Impeachment manager Del. Stacey Plaskett (D-USVI) then shared never-before-seen security footage from the Capitol riots. Videos showed protesters forcefully entering the building and calling for the death of then Vice President Mike Pence, who had rejected Trump’s demand to overturn the results of the presidential election.
Footage showed rioters chanting “hang Mike Pence” and “bring out Pence” as they surrounded the Capitol. Pence and his family were forced to evacuate the Senate chambers and hide once the Capitol was breached.
Later, additional video evidence showed insurrectionists, many being members of the Proud Boys, breaking into the Capitol’s windows and searching for Congress members. Rioters traversed the building, eventually finding themselves in House Speaker Nancy Pelosi’s offices as Pelosi’s staffers barricaded themselves in rooms to avoid the rioters.

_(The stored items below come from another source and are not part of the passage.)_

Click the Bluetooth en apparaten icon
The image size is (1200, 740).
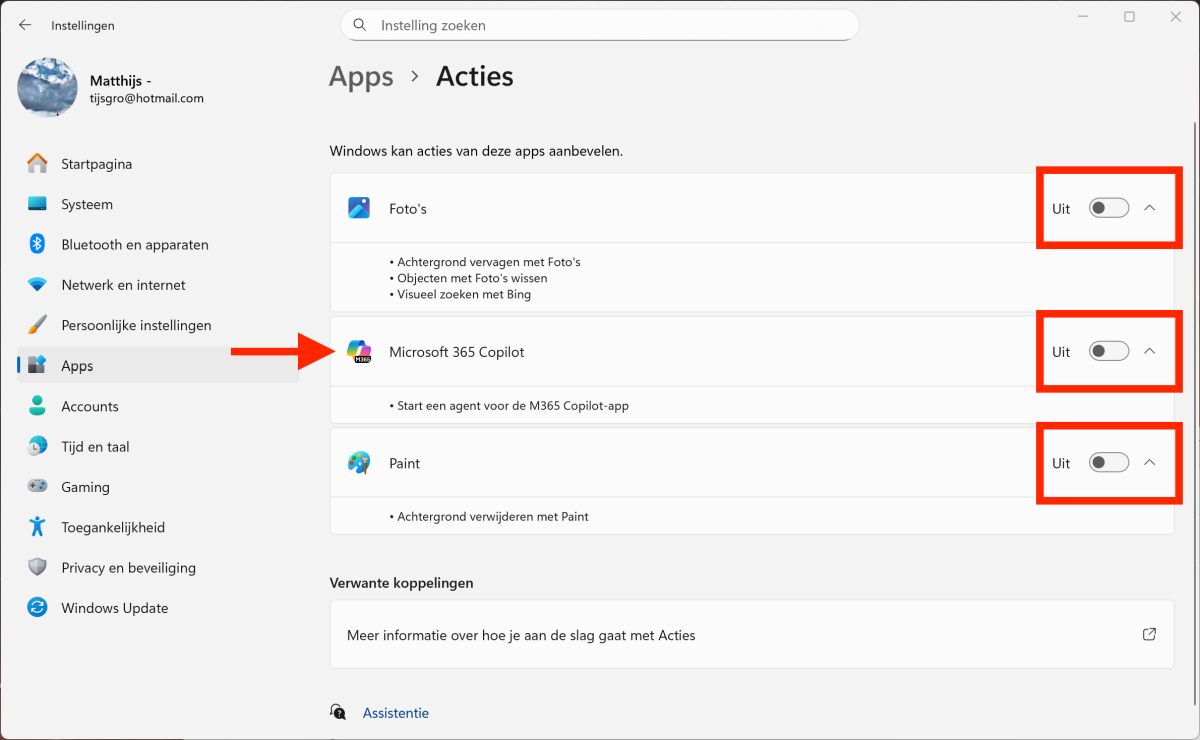(37, 244)
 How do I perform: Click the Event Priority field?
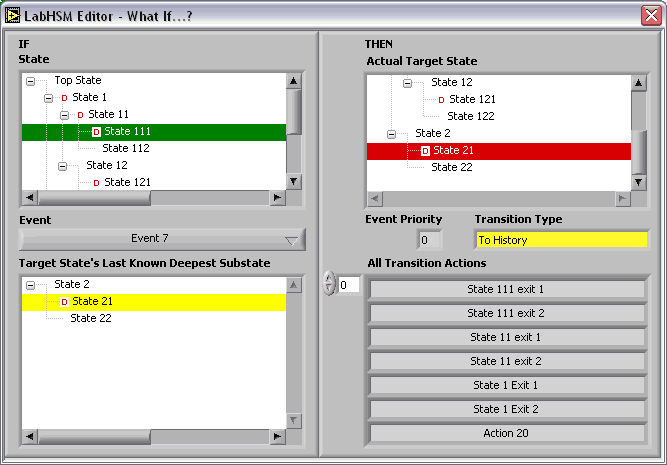click(429, 240)
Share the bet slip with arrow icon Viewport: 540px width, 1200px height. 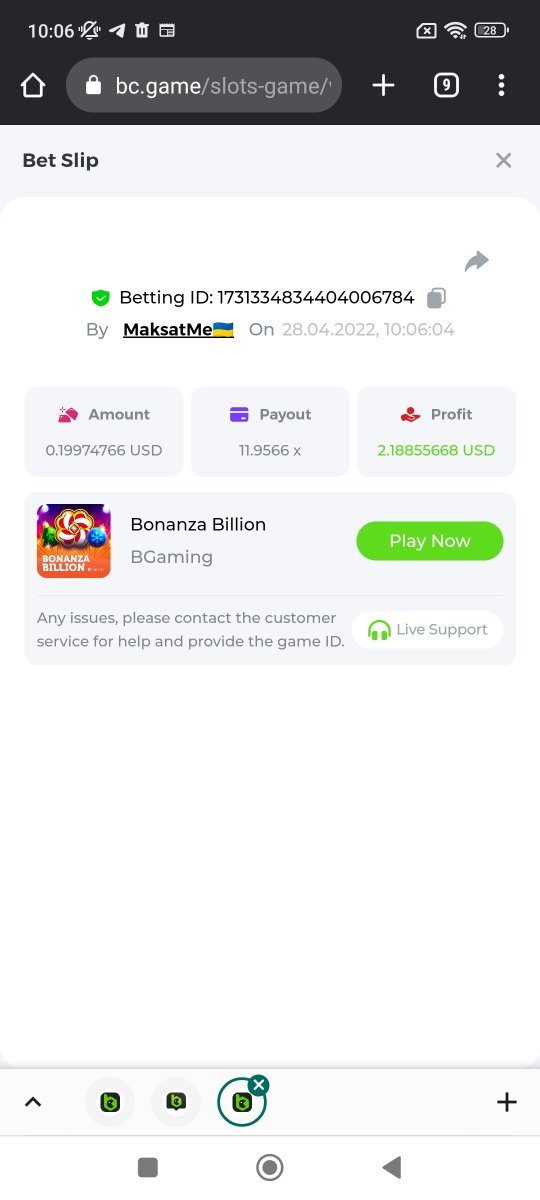[477, 261]
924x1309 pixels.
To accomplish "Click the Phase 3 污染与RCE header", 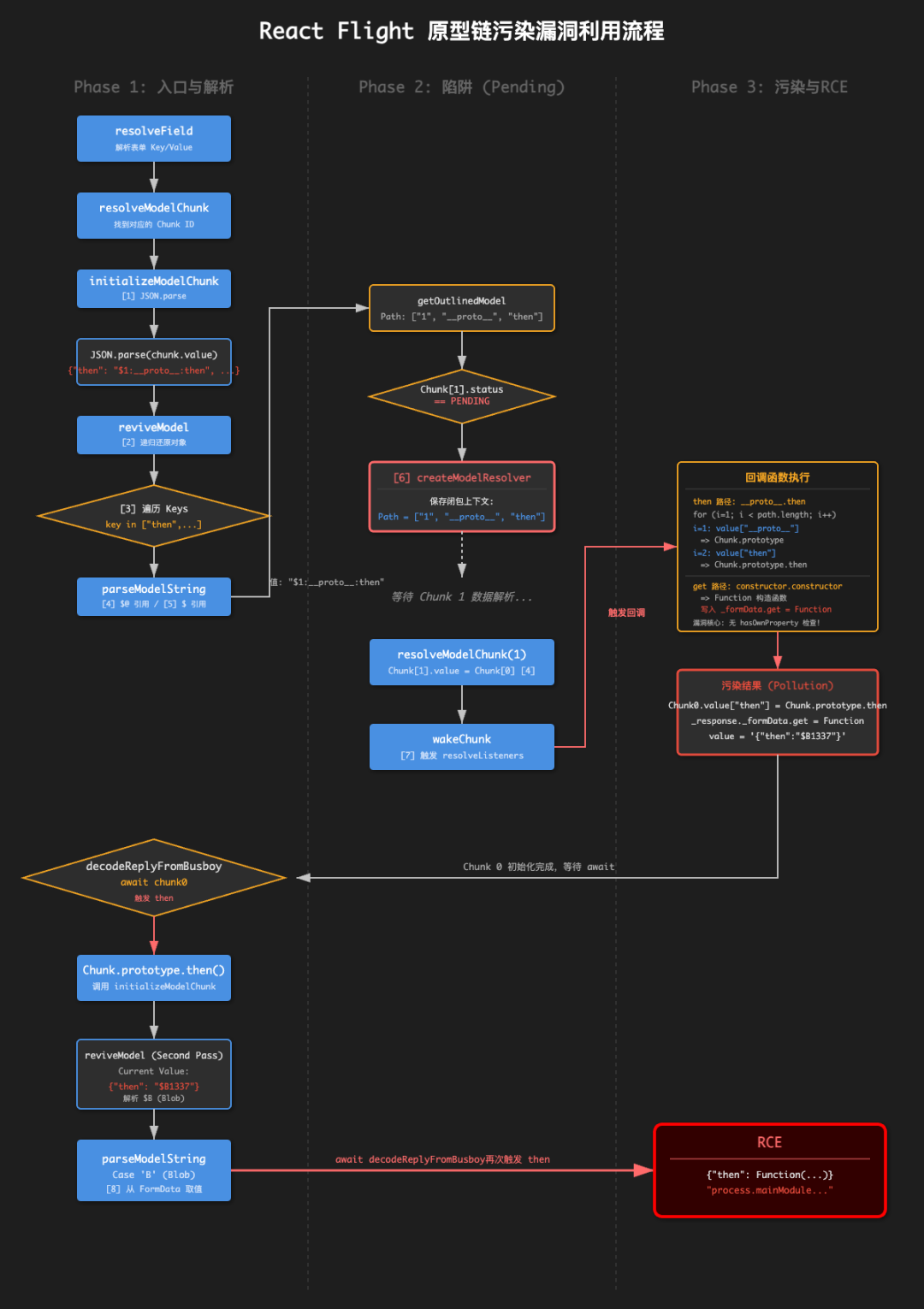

U.S. Capitol Police Officer Eugene Goodman received praise from senators following this slew of new surveillance footage released by impeachment managers. Goodman has already been widely commended for his heroic actions on January 6, where he lured many rioters away from the Senate chambers. In the new footage released on Wednesday, Goodman was seen redirecting Sen. Mitt Romney (R-UT) away from the mob.
The Utah senator was unknowingly walking directly towards the insurrectionists before Goodman gestured him the other way. Romney told reporters that he had no idea how close he was to the rioters, and how thankful he was that Goodman led him away from the danger.
“I look forward to thanking him when I next see him,” Romney said. “I was very fortunate indeed that Officer Goodman was there to get me in the right direction.”
Sen. Romney, who was one of the six Republicans that voted against ending the impeachment trial, described the emotions he felt watching the presentation from Democrats on Wednesday.
“It was obviously very troubling to see the great violence that our Capitol police and others were subjected to,” Romney told reporters after the managers’ presentation. “It tears at your heart and brings tears to your eyes. That was overwhelmingly distressing and emotional.”
Whether or not the chilling video evidence presented to the Senate on Wednesday results in Trump’s conviction is yet to be known. Following Wednesday’s hearing, GOP members seem to be split on the issue. A former Republican Senate staffer is skeptical that many party Senators will vote to convict Trump out of fear of the former president’s base.
“What I’ve heard from senate friends is similar — that lots of their bosses would love to vote against him but don’t want the fallout,” said the former staffer. “Most of the folks at the lower level will grouse about it in the office, but it’s something that the top two-three aides will ultimately advise on, and they tend to be more cognizant of the political winds in the state.”